A Path Paved by Many
Crowther Underscores the Value of Mentorship
Wherever in the world Dr. Mark Crowther may travel, there’s usually a mentee he can visit. Crowther has trained and mentored countless successful academics who span the globe. Of all his achievements, the renowned clinician-scientist with hundreds of publications under his belt is proudest of the careers he has helped shape.
“I think mentorship is the most important and valuable thing we can do in our scientific careers,” said Crowther, who chairs the department of medicine at McMaster University in Ontario, Canada. Speaking at a recent virtual CC Grand Rounds Great Teachers Lecture, he offered numerous nuggets of sage advice for trainees and academics, young and old.

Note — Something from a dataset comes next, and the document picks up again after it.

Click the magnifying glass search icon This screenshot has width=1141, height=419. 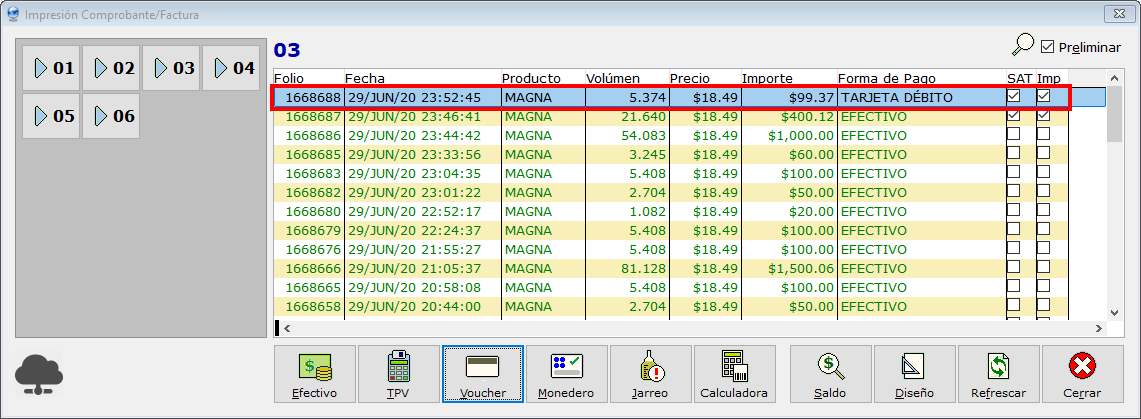pos(1022,46)
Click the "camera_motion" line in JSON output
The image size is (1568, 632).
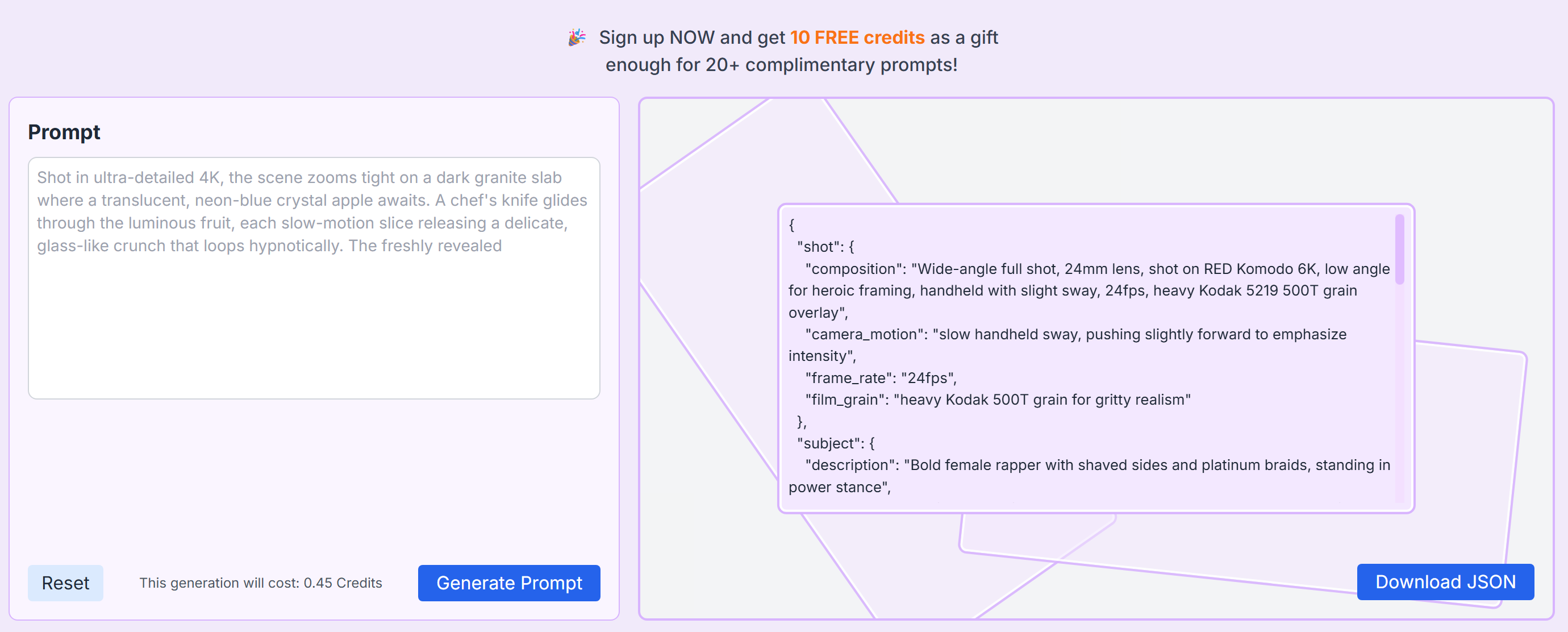1075,334
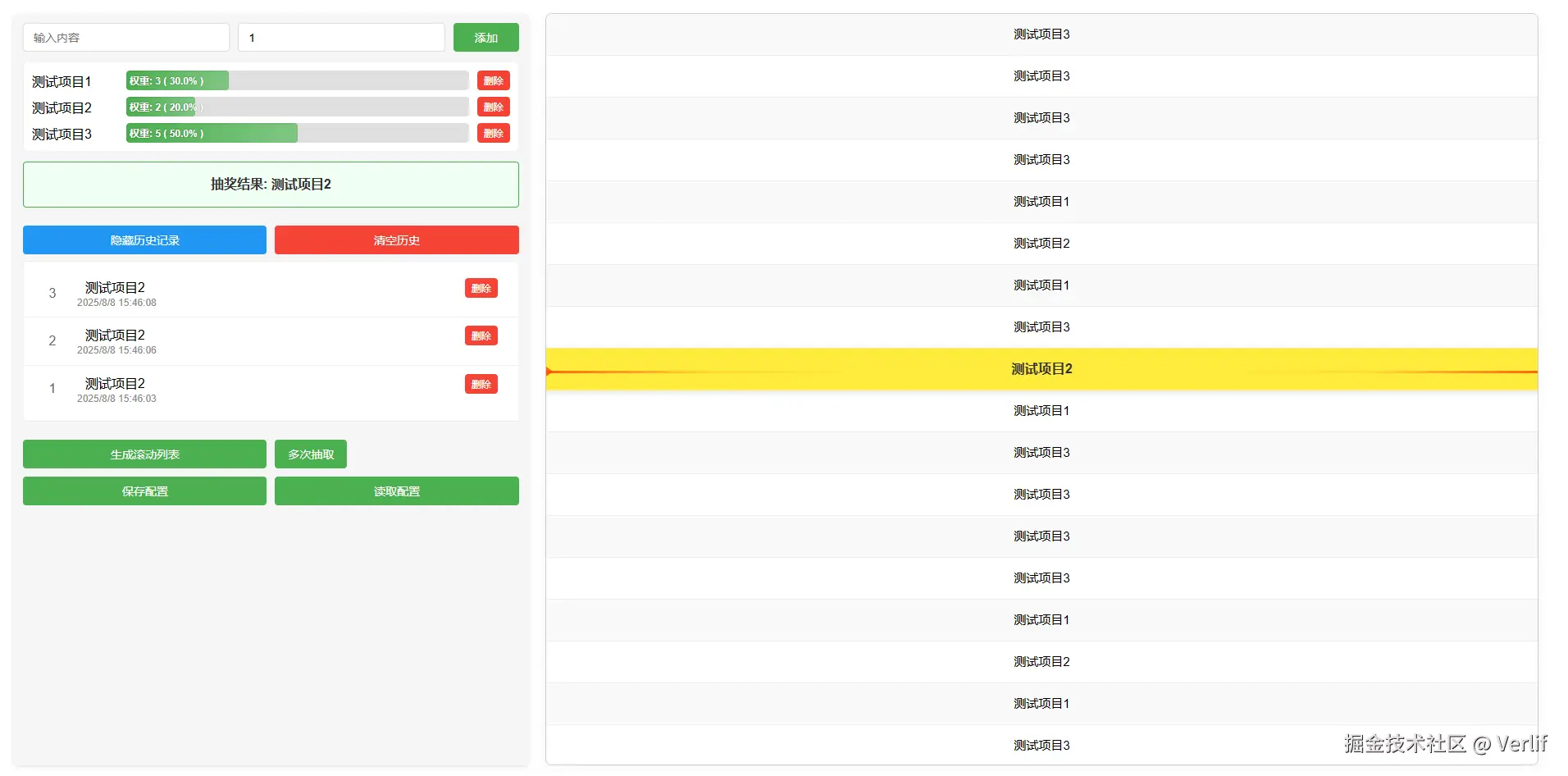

“Anybody has the ability to influence the course of development of many other people around them,” he said.
Different mentors bring their own unique experiences, lessons and stories. They may be older or younger, more senior or junior, or come from different disciplines, but one thing is certain: cultivating relationships with many mentors throughout your career is critical to success, Crowther said.
The more-junior people will have to establish themselves as independent researchers and find their own niches. It’s the mentor’s job to enhance skills learned in clinical and research training and to guide, protect and provide occasional reality checks.
A self-described benign hematologist, Crowther said it’s endlessly gratifying to help young people advance in their careers and to know he had even a little bit to do with their success. He’s also eager to connect colleagues at all levels, especially when he can offer someone a time-saving resource.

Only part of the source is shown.